Credit: Domenico Citrangulo/Flickr

Britain's mid-market firms are outstripping Germany's Mittelstand

Can the legendary 'Mittelstand' hang on to its reputation as the powerhouse of Europe?

by Jack Torrance
Last Updated: 26 May 2015

The Mittelstand, as Germany’s stable of mid-sized businesses is known, is renowned around the world as an economic role model that other countries would love to imitate. Dominated by successful manufacturers and engineering firms, the sector is credited with the country’s rapid rise in the last few decades and for helping it weather the financial crisis fairly well – at least until recently.

But there are signs that Britain is beating Germany at its own game. A report today from accountanty firm BDO says that Britain’s mid-market businesses, which it defines as having revenues between £10m and £300m, have grown their annual revenues by 33% in the past five years to a total of €1.92tn (£1.41tn) – overtaking Germany’s €1.78tn.

In fact, Germany’s powerhouse is even being bested by the mid-markets of France and Italy, which are growing by a respective 20% and 16%, although they remain smaller overall.  

Of course there are some caveats - £300m revenues is a high upper limit for defining ‘medium-sized’ businesses and Germans might argue that their Mittelstand is really made up of companies turning over tens, not hundreds, of millions. The strong pound probably skews the figures quite a bit too.

‘The UK mid-market is leading Europe. This is a massive achievement – one that we should be proud of, but not complacent about,’ said Simon Michaels, Managing Partner at BDO UK.
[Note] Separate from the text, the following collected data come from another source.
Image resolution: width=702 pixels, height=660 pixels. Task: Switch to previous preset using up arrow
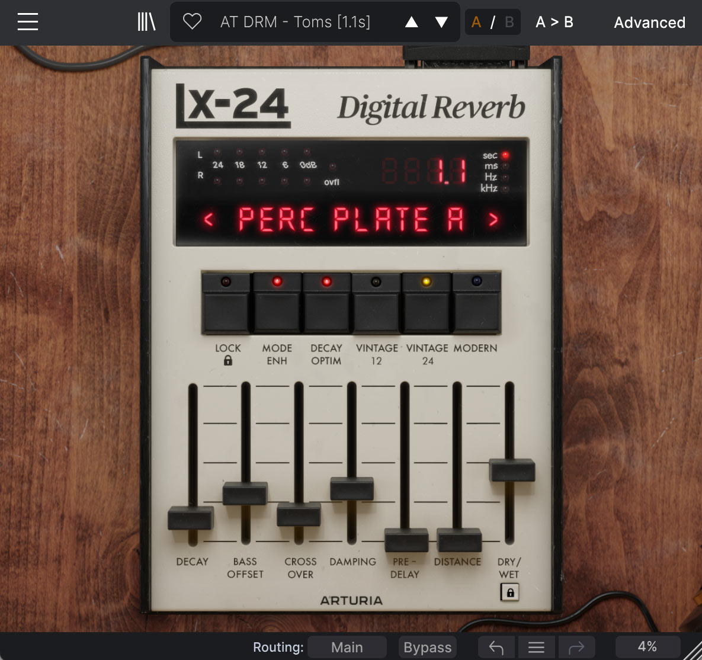[x=411, y=23]
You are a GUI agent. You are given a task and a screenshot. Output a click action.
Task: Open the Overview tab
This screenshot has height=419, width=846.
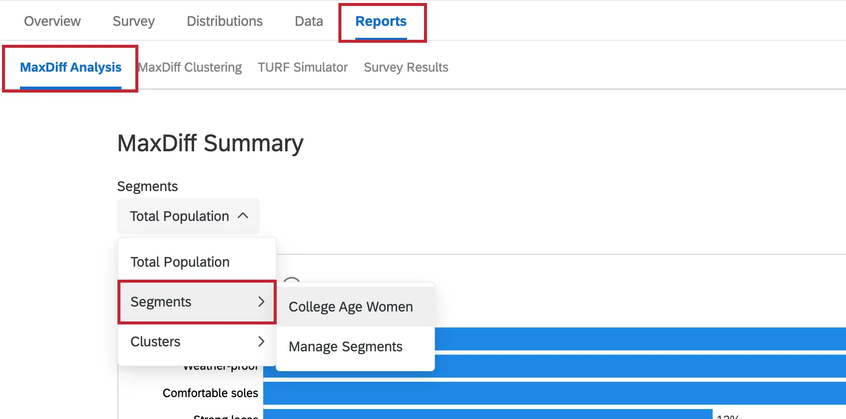(52, 21)
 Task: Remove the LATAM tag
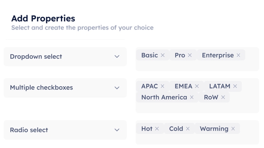coord(235,86)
‘Germany has always invested in its mid-market; it has policies directly aimed at the Mittelstand and culturally the Mittelstand stands as the economic backbone of the nation. While the UK’s mid-sized businesses are worth more than the Mittelstand for the time being, there is so much more we can do to cement our position as Europe’s mid-market leader.’

What does BDO recommend? A temporary National Insurance cut for manufacturers, which it says could boost GDP by £3.5bn, and awarding Government contracts to businesses on the basis of their impact on the supply chain and employment, rather than just cost.

It also suggests zero-rating the VAT on supplies sold to exporters – something it says has worked in Ireland. Exports have been a critical ingredient in the success of the Mittelstand and Germany remains the third largest goods exporter in the world.

Britain’s international trade figures have been less than inspiring in comparison and it looks likely that we'll miss the Government's target of doubling exports to £1tn by 2020. Anything it can do to encourage businesses to flog their wares abroad is probably worth a try.